4

We are currently working across our environment and disabling all ways that an HP server can automatically reboot. This is in response to a massive outage which caused our servers to begin flapping, causing a service outage for several million customers. The request from "on high" is to have the servers shut down, but not reboot until a human can manually guide them back online when the "coast is clear" (we have several geographically redundant sites).

So far, I have identified the following possible causes:

  1. HP ASR automatically reboots a host. This can be disabled by switching off the ASR timer.
  2. Disable automatic-power-on in iLO. I believe this is only triggered when power is removed, and then re-applied to the host.

However, I assume there is yet another configuration that is applied when one of the server sensors passes a critical threshold, for example if the ambient temperature sensor exceeds 40 degrees C. That should absolutely shut down a host, but I'm unsure where the configuration lies to disable the automatic reboot after the ambient temperature drops. Or is this also controlled by HP ASR?

I just want to ensure that there aren't any scenarios that I have forgotten that could bite us in the butt in production.

Any help would be appreciated.

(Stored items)
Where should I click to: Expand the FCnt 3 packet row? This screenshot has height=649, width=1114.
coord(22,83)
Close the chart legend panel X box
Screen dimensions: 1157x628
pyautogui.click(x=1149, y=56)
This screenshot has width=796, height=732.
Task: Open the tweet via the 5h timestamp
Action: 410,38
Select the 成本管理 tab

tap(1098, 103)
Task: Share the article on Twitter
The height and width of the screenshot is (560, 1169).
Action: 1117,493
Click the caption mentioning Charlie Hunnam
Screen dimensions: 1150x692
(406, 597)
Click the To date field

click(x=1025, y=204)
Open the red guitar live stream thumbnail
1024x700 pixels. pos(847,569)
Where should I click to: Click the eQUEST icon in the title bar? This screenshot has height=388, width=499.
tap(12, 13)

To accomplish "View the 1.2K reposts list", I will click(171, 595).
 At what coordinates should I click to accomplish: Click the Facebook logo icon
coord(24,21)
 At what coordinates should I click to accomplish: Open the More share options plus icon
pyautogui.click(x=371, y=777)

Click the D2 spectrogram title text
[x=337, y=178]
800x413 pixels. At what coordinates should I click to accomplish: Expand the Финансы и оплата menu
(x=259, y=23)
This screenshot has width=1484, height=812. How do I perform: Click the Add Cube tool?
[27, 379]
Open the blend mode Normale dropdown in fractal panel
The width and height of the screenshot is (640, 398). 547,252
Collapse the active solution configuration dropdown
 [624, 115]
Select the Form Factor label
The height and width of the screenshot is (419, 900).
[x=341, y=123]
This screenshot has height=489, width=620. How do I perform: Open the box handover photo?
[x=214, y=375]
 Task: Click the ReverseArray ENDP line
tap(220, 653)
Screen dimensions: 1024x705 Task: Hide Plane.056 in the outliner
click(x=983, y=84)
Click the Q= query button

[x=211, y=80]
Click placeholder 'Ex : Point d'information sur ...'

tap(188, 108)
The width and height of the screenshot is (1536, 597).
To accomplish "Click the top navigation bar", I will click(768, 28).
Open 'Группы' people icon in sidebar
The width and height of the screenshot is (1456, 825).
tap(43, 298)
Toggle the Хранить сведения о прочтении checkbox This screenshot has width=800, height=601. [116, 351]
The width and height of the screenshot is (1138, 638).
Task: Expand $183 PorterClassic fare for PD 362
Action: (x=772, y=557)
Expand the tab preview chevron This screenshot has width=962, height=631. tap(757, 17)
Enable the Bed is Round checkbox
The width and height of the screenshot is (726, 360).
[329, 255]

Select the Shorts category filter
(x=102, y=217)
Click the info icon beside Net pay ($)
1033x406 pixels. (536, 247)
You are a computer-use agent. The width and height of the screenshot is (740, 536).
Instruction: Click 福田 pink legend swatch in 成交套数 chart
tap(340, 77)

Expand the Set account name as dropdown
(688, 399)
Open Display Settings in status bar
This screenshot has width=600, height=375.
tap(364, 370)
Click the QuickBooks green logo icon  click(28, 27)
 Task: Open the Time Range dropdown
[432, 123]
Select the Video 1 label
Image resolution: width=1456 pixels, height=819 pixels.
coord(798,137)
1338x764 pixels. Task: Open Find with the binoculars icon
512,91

● **Required work**
Edit the passage of the post on disabling automatic reboots of HP servers that opens with the words containing "2. Disable automatic-power-on" and closes with "controlled by HP ASR?", replacing "ambient temperature" with "inlet temperature".

● **Written reply**
2. Disable automatic-power-on in iLO. I believe this is only triggered when power is removed, and then re-applied to the host.

However, I assume there is yet another configuration that is applied when one of the server sensors passes a critical threshold, for example if the inlet temperature sensor exceeds 40 degrees C. That should absolutely shut down a host, but I'm unsure where the configuration lies to disable the automatic reboot after the inlet temperature drops. Or is this also controlled by HP ASR?